→ **Stated task**
Update the lines starting with the line that contains "Image resolution: width=1228" and going on through the last line, replacing "snapshot manager" with "version history" and keeping everything else the same. Omit the pictures from your answer.

Interface element records
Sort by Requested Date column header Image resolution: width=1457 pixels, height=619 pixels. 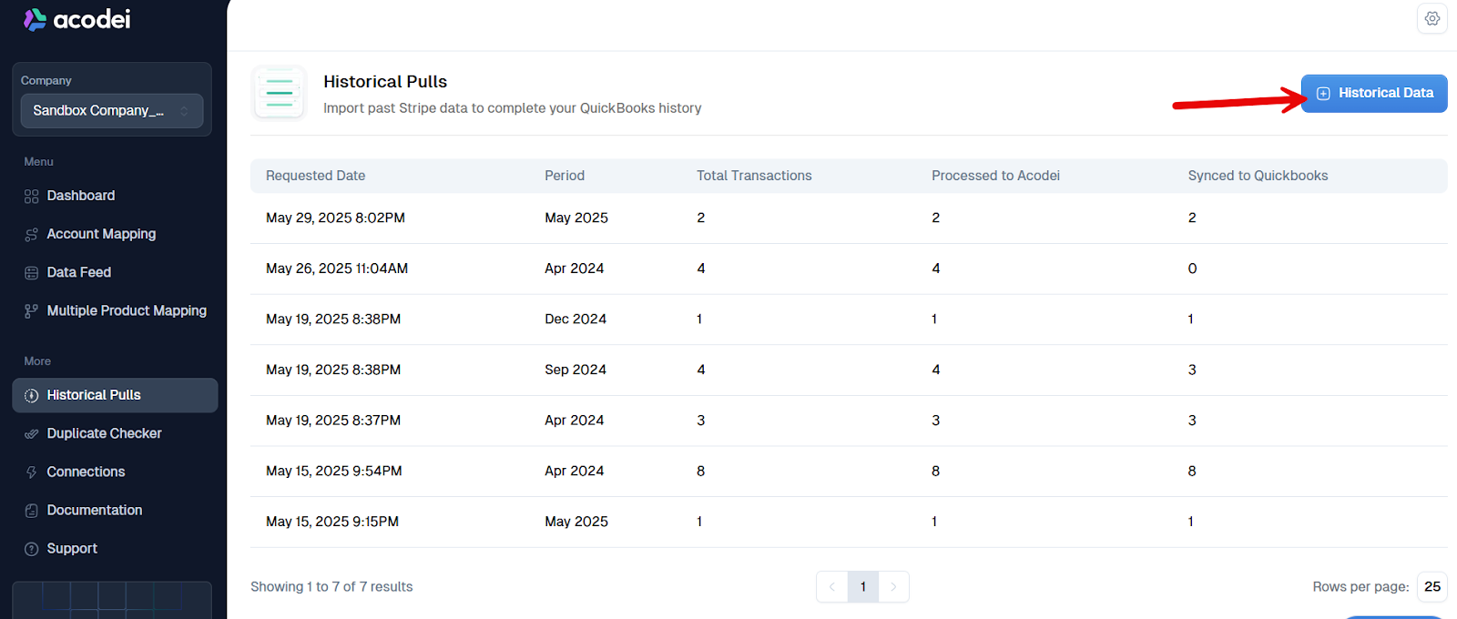click(315, 176)
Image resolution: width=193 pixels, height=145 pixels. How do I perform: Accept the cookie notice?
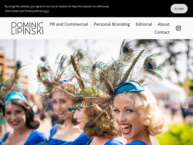coord(179,8)
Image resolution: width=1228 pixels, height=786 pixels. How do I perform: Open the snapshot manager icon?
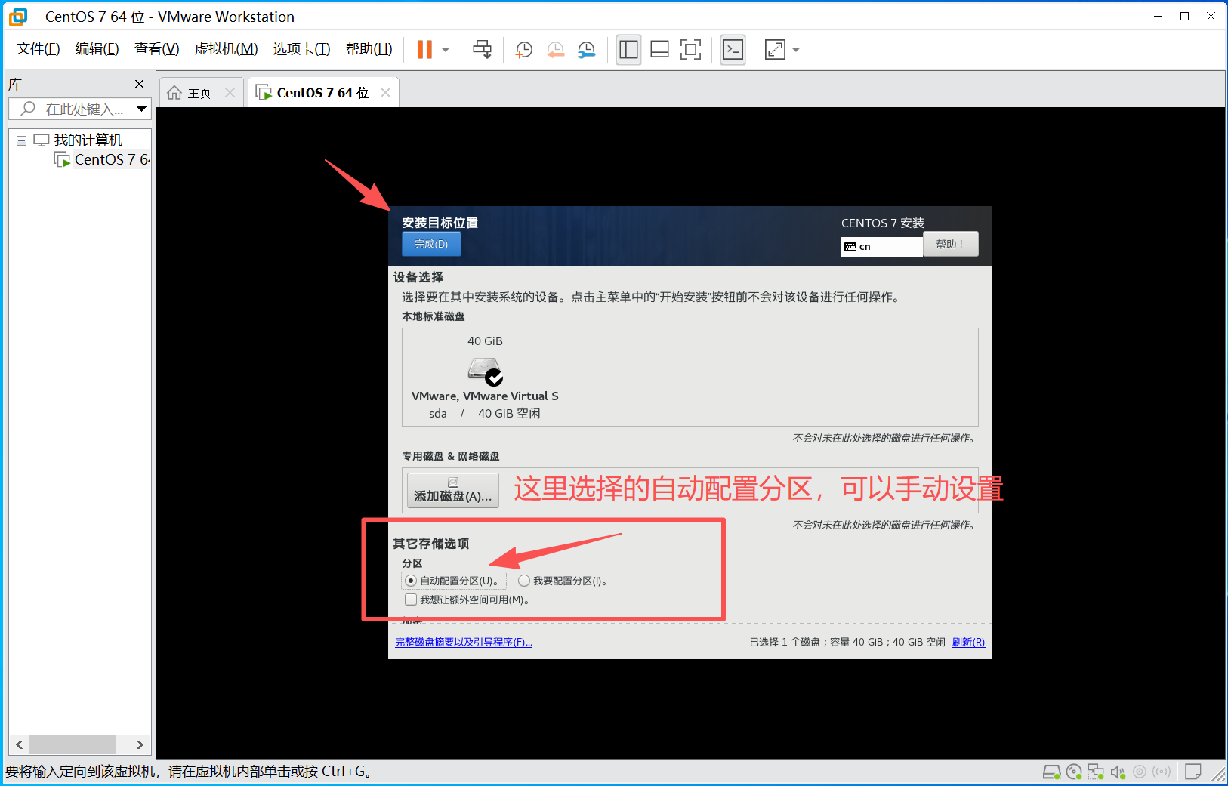587,50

→ **Result**
Image resolution: width=1228 pixels, height=786 pixels. How do I perform: Open the version history icon?
587,50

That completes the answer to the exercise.